ICCP is a real time data exchange protocol providing features for data transfer, monitoring and control. For a complete ICCP link there need to be facilities to manage and configure the link and monitor its performance. The ICCP standard does not specify any interface or requirements for these features that are necessary but nevertheless do not affect interoperability. Similarly failover and redundancy schemes and the way the SCADA responds to ICCP requests is not a protocol issue so is not specified. These non protocol specific features are referred to in the standard as “local implementation issues”. ICCP implementers are free to handle these issues any way they wish. Local implementation is the means that developers have to differentiate their product in the market with added value. Additional money spent on a product with well-developed maintenance and diagnostic tools may well be saved many times over during the life of the product if use of the ICCP connection is expected to grow and change.
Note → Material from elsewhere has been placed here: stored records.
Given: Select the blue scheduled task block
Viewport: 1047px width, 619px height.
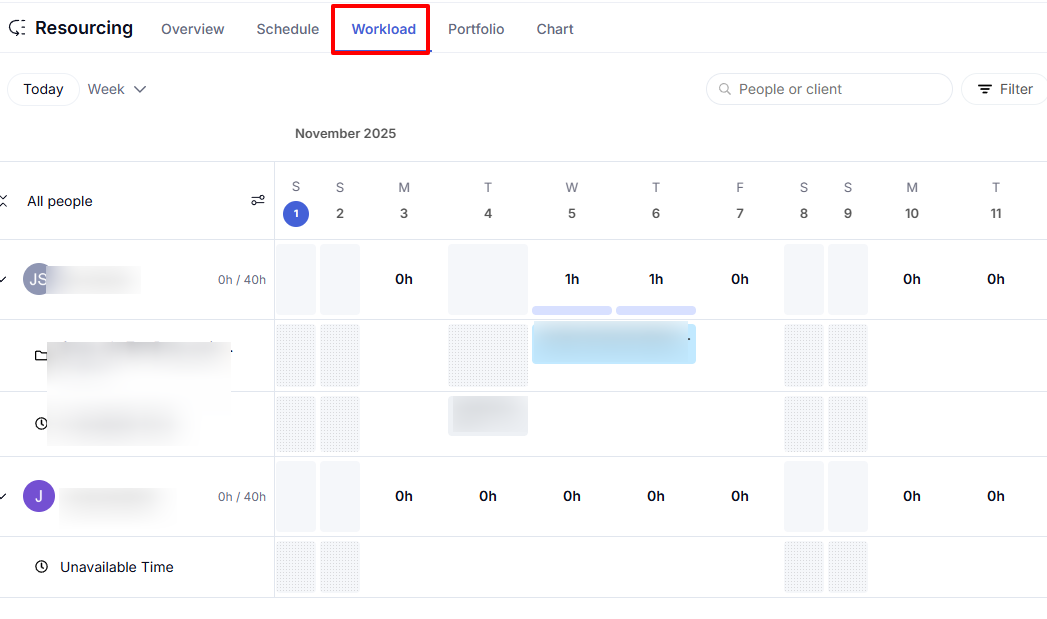Looking at the screenshot, I should tap(613, 343).
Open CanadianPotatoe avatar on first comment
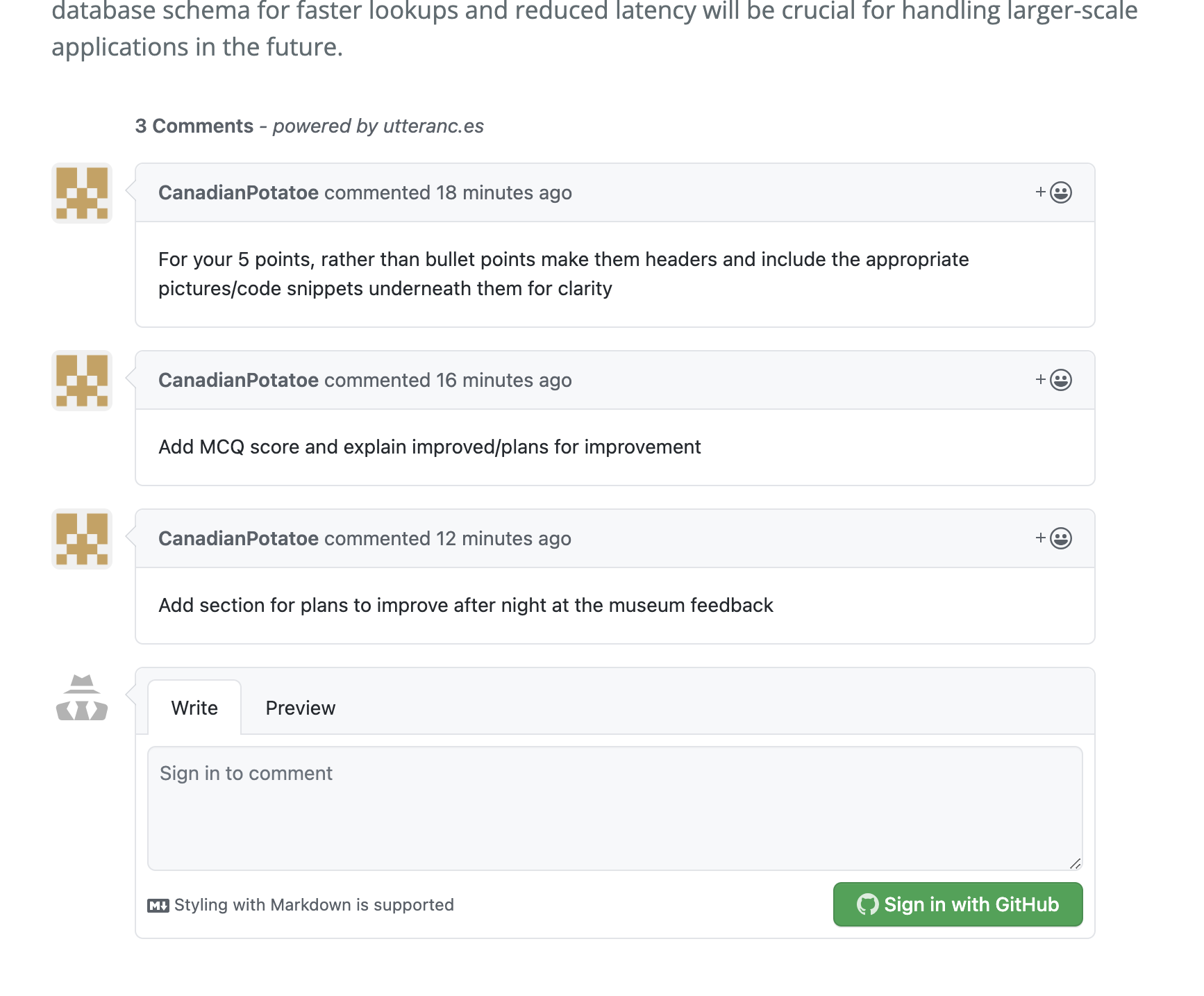The height and width of the screenshot is (996, 1204). coord(82,193)
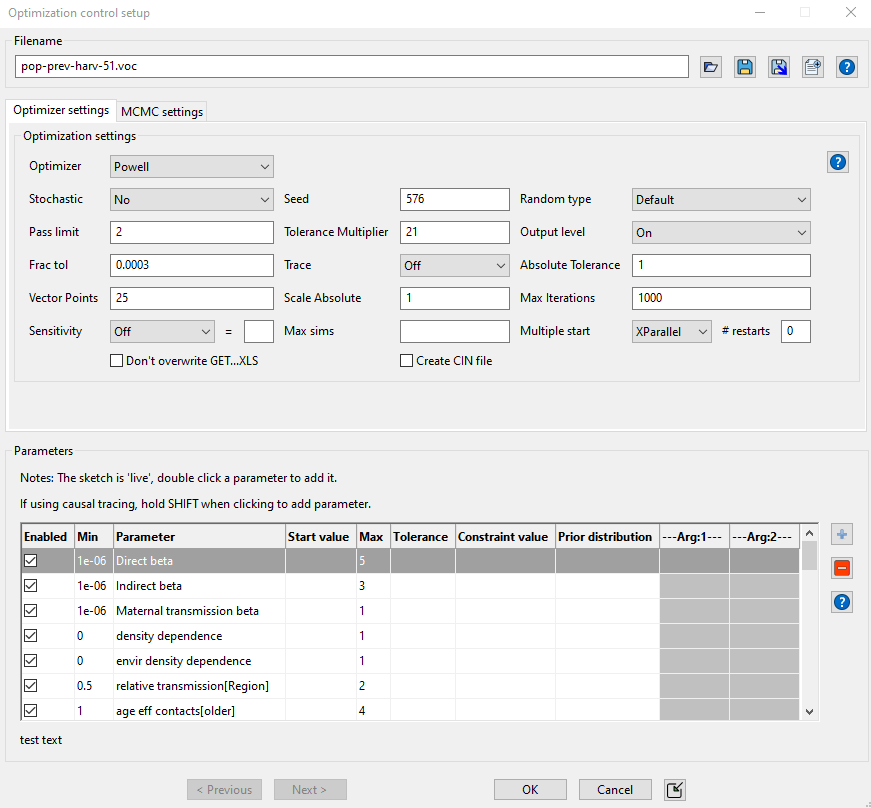Open the Multiple start dropdown

click(671, 331)
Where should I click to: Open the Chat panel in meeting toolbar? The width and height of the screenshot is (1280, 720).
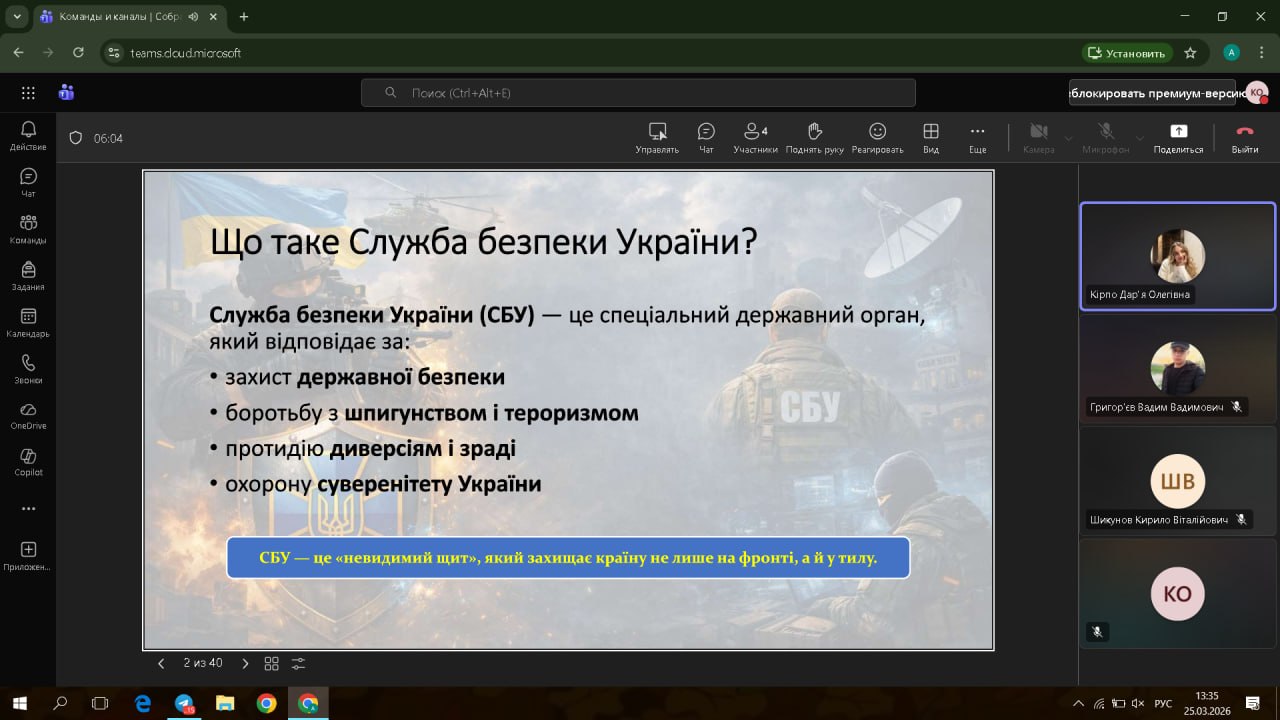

Commercial ICCP products are generally available for one of three configurations:
- As a native protocol embedded in the SCADA host.
- As a networked server.
- As a gateway processor.
As an embedded protocol the ICCP management tools and interfaces are all part of the complete suite of tools for the SCADA. This configuration offers maximum performance because of the direct access to the SCADA database without requiring any intervening buffering. This approach may not be available as an addition to a legacy system. The ICCP application may be restricted to accessing only the SCADA environment in which it is embedded.
A networked server making use of industry standard communications networking to the SCADA host may provide performance approaching that of an embedded ICCP application. On the application interface side the ICCP is not restricted to the SCADA environment but is open to other systems such as a separate data historian or other databases. Security may be easier to manage with the ICCP server segregated from the operational real time systems. The gateway processor approach is similar to the networked server except it is intended for legacy systems with minimal communications networking capability and so has the lowest performance. In the most minimal situation the ICCP gateway may communicate with the SCADA host via a serial port in a similar manner to the SCADA RTUs.